### EXERCISE BRIEF
In the records from the line containing "Image resolution: width=1354" through the line containing "In order to click on post-byline: ΣΥΝΤΑΚΤΗΣ", replace "particular element" with "specific element" and rewrite those lines with everything else unchanged.

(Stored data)
--

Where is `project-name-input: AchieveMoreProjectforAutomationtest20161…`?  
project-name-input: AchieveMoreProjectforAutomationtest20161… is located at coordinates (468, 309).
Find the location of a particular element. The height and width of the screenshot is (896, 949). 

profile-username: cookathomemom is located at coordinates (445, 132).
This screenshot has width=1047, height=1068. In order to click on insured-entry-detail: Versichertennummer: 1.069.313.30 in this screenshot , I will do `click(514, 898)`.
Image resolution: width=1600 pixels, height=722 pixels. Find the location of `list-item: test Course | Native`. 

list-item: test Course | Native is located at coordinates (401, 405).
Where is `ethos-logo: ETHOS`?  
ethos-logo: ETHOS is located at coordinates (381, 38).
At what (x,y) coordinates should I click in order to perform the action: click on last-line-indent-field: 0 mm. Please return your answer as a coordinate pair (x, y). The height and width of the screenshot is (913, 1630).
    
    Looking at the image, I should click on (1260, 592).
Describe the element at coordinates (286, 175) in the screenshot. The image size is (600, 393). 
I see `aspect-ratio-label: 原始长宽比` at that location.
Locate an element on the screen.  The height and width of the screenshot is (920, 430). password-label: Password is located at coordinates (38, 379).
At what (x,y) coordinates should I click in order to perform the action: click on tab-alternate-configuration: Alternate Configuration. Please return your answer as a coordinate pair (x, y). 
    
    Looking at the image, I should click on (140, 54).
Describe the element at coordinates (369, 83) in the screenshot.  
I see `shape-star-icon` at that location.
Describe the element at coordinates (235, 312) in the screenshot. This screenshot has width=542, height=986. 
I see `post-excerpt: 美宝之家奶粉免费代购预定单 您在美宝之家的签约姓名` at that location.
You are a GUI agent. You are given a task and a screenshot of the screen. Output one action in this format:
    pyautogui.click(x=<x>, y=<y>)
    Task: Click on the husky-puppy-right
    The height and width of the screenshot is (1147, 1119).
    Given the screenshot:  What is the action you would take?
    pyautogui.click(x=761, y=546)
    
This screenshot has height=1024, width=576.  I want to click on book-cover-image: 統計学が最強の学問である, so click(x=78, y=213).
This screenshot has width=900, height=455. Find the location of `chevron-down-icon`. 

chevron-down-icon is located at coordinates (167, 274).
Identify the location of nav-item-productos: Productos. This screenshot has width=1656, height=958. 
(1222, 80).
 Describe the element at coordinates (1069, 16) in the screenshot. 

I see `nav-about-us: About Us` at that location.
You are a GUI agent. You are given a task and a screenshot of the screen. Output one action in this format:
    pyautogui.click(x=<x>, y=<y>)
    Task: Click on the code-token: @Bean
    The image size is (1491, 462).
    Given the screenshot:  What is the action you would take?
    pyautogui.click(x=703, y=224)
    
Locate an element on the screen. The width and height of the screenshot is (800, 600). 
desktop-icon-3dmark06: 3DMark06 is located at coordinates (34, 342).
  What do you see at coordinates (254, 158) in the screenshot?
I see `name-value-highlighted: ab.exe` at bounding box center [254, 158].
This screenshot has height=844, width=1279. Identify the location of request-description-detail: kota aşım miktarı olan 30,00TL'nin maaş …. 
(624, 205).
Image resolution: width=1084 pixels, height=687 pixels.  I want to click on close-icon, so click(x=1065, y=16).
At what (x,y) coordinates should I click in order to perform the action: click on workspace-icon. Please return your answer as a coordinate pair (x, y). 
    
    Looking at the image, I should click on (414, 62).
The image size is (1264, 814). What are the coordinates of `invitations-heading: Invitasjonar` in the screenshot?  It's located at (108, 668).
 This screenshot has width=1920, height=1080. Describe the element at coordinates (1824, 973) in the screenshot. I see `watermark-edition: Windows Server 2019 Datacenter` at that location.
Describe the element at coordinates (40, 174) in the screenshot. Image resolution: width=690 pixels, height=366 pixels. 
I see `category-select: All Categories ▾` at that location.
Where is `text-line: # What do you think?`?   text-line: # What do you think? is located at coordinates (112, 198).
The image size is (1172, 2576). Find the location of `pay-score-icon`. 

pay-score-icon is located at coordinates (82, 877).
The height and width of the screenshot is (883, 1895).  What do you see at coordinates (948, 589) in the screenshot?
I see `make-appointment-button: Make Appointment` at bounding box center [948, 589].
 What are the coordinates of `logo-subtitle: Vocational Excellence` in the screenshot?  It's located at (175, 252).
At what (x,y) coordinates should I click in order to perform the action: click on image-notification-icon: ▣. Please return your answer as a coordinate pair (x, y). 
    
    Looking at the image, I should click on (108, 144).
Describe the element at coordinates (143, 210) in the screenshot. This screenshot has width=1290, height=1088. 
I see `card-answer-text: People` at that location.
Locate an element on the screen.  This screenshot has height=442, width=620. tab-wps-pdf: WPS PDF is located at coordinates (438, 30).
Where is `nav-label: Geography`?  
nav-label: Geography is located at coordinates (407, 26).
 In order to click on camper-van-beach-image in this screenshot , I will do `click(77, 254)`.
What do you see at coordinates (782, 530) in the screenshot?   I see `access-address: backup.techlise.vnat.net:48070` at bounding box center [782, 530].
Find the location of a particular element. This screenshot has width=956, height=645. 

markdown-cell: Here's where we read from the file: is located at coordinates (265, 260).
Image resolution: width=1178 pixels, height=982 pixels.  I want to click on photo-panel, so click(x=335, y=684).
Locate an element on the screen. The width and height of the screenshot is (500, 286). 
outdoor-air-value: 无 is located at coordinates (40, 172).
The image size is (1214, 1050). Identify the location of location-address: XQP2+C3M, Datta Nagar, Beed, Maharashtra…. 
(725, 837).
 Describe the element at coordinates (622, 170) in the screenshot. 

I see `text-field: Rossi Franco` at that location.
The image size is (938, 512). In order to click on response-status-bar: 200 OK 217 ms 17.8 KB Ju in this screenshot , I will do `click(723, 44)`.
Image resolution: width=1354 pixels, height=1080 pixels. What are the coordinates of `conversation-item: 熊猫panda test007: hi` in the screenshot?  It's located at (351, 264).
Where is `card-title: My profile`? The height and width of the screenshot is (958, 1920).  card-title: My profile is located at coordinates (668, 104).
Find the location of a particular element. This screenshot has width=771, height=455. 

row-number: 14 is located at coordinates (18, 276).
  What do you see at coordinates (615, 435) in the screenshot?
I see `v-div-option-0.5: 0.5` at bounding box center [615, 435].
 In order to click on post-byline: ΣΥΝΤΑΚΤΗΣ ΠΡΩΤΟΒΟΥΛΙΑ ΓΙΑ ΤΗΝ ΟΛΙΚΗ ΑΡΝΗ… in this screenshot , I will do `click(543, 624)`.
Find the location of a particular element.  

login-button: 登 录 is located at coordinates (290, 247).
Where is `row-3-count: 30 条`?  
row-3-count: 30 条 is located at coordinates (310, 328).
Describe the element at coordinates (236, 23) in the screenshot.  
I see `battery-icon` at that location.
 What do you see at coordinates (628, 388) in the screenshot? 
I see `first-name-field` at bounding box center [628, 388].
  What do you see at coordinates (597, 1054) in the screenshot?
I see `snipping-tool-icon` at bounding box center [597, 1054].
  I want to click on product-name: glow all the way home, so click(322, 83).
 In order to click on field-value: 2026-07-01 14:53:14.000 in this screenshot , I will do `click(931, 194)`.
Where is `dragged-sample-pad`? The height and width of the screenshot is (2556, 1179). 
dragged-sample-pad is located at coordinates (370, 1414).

--

### SOLVED EXERCISE
Image resolution: width=1354 pixels, height=1080 pixels. What are the coordinates of `conversation-item: 熊猫panda test007: hi` in the screenshot?  It's located at (351, 264).
Where is `card-title: My profile`? The height and width of the screenshot is (958, 1920).  card-title: My profile is located at coordinates (668, 104).
Find the location of a specific element. This screenshot has width=771, height=455. 

row-number: 14 is located at coordinates (18, 276).
  What do you see at coordinates (615, 435) in the screenshot?
I see `v-div-option-0.5: 0.5` at bounding box center [615, 435].
 In order to click on post-byline: ΣΥΝΤΑΚΤΗΣ ΠΡΩΤΟΒΟΥΛΙΑ ΓΙΑ ΤΗΝ ΟΛΙΚΗ ΑΡΝΗ… in this screenshot , I will do `click(543, 624)`.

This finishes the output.